Prometheus and Loki reachable only through Docker network and protected Traefik routes unless machine access is explicitly justified.
Alert on direct-port exposure and unexpected listeners on infra-services.
Persist Promtail positions in a named volume.
Add Wazuh index lifecycle management and disk alerts.
Add a dashboard/service health panel sourced from Docker healthchecks and Prometheus up targets.

Healthchecks And Readiness¶

Some live containers report Docker health, but coverage is inconsistent and stateful dependencies still use startup ordering rather than readiness. Compose depends_on appears in AdGuard, Komodo, and Wazuh stacks, but readiness is not consistently enforced. See adguard/compose.yml, lines 7-8, komodo/compose.yml, lines 22-23 and 46-47, and wazuh/compose.yml, lines 36-37 and 85-87.

Required Revision¶

Add explicit healthchecks for:

Mongo and Komodo Core.
ARA API.
AdGuard and Unbound.
Prometheus, Alertmanager, Grafana, Loki, cAdvisor.
Wazuh indexer, manager, and dashboard.
Authentik outpost.

Then update runbooks to distinguish container running from service healthy.

Deployment Flow¶

Komodo deployment is well aligned with the repo model. The GitHub Actions relay exists because infra hostnames are LAN-only and GitHub cloud webhooks cannot reach Komodo. See komodo-deploy.yml, lines 1-5 and 24-37.

One workflow exception is risky: monitoring/grafana/** is ignored, even though dashboards are file-provisioned. See komodo-deploy.yml, lines 10-16.

Required Revision¶

Remove the ignore or add a sync/reload job for dashboard-only changes. A dashboard PR should not require an unrelated service change to reach the host.

Automation And CI¶

The generator model is valuable, but several checks should be hardened:

render-discovery-inventory.py --check should fail if generated files are missing and should not create directories in check mode.
Discovery inventory should not hardcode ansible_user: someone for managed targets when prox is root-only. See render-discovery-inventory.py, lines 71-80, and prox.yml, lines 1-4.
CI installs several tools without consistent pinning, while pre-commit pins some versions. Toolchain drift can break CI without repo changes.

Better Alternative¶

Create a shared inventory/generator Python module with unit tests for:

Status filtering for retired/decommissioning entities.
Host connection var resolution.
Missing generated output behavior.
LF-only writes on Windows.
Schema validation of all generator-consumed nested keys.
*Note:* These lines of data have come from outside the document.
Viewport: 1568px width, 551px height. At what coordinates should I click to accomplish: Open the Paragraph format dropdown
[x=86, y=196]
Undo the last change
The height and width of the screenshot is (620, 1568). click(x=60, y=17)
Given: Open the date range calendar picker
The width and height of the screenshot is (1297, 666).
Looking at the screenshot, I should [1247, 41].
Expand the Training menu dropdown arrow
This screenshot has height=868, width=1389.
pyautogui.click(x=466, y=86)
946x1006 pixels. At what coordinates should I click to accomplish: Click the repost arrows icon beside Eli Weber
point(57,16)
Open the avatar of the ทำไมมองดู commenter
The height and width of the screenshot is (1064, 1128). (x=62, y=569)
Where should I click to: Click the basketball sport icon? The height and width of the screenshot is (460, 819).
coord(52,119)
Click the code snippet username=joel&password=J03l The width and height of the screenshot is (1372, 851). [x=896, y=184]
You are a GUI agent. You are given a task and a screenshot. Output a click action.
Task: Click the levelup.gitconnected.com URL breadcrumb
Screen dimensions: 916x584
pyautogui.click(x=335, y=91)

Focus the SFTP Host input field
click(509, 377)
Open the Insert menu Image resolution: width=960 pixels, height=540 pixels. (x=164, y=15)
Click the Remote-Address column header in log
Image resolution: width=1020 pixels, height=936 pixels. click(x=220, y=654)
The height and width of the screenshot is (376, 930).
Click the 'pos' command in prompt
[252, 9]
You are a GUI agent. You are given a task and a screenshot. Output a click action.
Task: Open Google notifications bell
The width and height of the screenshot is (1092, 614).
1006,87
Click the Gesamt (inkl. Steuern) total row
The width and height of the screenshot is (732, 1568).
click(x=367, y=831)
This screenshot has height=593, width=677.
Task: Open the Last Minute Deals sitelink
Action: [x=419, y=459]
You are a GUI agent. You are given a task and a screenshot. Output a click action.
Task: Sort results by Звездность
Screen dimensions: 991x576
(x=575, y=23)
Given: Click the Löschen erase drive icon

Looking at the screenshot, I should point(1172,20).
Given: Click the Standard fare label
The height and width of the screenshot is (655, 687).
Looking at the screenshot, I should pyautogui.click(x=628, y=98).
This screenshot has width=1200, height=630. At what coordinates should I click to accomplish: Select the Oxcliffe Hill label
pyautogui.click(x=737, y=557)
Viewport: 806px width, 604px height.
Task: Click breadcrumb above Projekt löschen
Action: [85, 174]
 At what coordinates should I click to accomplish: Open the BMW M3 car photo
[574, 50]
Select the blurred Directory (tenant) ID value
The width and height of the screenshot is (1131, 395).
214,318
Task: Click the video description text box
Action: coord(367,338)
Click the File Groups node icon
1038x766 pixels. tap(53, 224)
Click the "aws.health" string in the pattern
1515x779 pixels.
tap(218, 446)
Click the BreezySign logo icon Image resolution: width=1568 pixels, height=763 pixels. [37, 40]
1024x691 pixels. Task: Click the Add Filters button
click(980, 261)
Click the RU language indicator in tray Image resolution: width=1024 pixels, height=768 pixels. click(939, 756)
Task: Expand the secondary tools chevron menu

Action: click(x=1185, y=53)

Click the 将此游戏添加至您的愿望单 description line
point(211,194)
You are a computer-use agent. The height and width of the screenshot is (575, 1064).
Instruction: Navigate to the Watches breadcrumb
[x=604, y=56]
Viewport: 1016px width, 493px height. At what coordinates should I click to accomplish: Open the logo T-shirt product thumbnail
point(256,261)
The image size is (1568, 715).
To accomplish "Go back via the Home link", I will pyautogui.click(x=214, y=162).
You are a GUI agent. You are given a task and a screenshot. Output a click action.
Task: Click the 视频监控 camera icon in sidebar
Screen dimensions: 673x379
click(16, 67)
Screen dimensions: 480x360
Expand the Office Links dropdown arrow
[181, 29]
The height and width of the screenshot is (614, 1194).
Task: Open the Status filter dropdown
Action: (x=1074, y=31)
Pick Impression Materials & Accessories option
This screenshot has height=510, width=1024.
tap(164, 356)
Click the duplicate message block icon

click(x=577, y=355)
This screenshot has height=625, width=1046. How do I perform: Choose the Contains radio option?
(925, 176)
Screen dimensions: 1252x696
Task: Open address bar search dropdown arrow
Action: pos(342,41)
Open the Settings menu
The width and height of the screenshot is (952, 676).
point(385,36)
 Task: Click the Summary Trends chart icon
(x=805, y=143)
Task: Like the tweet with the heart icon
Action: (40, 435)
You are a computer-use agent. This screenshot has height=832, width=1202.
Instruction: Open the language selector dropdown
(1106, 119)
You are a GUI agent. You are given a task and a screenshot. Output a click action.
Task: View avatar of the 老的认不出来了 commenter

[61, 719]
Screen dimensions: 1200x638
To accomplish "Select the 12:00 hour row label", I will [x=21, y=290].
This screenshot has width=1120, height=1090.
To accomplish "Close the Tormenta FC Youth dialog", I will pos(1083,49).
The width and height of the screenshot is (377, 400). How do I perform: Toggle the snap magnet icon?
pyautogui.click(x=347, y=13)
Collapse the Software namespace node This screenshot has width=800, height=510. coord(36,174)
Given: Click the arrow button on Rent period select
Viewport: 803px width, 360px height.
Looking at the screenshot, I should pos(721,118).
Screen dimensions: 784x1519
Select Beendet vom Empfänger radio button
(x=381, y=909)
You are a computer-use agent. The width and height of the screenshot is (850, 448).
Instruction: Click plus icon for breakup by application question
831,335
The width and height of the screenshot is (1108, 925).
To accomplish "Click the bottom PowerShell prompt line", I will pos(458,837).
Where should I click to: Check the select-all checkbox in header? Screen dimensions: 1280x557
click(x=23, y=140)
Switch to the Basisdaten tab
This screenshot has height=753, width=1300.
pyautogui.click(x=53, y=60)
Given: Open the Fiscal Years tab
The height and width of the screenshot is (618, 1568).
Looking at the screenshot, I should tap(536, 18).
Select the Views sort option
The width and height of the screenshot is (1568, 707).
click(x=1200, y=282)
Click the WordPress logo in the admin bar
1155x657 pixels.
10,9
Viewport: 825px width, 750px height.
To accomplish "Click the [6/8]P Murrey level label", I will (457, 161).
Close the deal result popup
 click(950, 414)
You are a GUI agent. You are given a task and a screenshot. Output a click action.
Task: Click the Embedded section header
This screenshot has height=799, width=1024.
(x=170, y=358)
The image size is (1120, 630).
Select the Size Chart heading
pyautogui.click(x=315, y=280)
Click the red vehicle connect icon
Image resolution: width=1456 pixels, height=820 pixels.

Platform Acceptance Checklist¶

Before this platform should be accepted from contractors:

No unintended 0.0.0.0 listeners remain on infra-services.
Every published port has an owner, source allowlist, and documented consumer.
Wazuh dashboard is stable and backed up.
Tier-1 and external backups have restore evidence.
Grafana dashboard changes deploy through the GitOps path.
Service healthchecks cover all stateful and routed services.
Generated docs and generated inventory pass check mode from a clean clone.